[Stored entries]
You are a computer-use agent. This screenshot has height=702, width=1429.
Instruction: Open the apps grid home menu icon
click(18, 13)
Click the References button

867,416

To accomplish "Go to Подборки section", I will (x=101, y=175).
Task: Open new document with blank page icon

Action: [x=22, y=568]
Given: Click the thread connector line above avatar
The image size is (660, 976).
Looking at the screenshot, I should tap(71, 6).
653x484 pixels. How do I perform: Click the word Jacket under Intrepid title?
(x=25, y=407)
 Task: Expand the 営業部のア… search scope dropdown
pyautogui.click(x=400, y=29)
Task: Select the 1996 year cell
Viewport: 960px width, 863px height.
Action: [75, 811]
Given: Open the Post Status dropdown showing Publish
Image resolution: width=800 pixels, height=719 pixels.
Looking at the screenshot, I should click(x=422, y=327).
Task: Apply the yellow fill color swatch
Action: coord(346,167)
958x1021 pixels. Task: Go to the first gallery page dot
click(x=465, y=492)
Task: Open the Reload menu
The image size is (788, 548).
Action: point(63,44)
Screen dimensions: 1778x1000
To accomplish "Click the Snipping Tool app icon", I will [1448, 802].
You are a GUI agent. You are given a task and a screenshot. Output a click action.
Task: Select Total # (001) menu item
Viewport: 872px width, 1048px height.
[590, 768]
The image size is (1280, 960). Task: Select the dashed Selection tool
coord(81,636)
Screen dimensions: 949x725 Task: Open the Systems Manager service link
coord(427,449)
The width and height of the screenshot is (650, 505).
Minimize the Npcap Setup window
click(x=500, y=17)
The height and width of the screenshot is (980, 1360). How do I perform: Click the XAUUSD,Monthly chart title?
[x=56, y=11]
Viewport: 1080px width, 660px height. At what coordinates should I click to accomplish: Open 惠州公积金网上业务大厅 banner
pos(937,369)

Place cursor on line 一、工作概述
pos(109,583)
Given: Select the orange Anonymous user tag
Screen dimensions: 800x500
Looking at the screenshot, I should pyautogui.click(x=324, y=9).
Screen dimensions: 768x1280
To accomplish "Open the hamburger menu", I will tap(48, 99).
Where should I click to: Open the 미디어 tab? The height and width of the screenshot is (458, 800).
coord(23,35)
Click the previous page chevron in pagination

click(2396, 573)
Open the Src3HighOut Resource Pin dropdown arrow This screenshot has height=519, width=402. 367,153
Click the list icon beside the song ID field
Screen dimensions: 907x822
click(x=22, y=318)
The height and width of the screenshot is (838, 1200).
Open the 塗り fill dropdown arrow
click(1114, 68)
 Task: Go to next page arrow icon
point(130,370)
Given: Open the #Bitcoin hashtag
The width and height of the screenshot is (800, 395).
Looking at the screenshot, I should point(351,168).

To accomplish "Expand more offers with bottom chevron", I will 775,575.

_THE PROBLEM_.
Note each line of the entries that has "agent" in it, and copy those lines.

_WORKED SOLUTION_.
You are a computer-use agent. This screenshot has height=702, width=1429.
You are a GUI agent. You are given a task and a screenshot. Output a click action.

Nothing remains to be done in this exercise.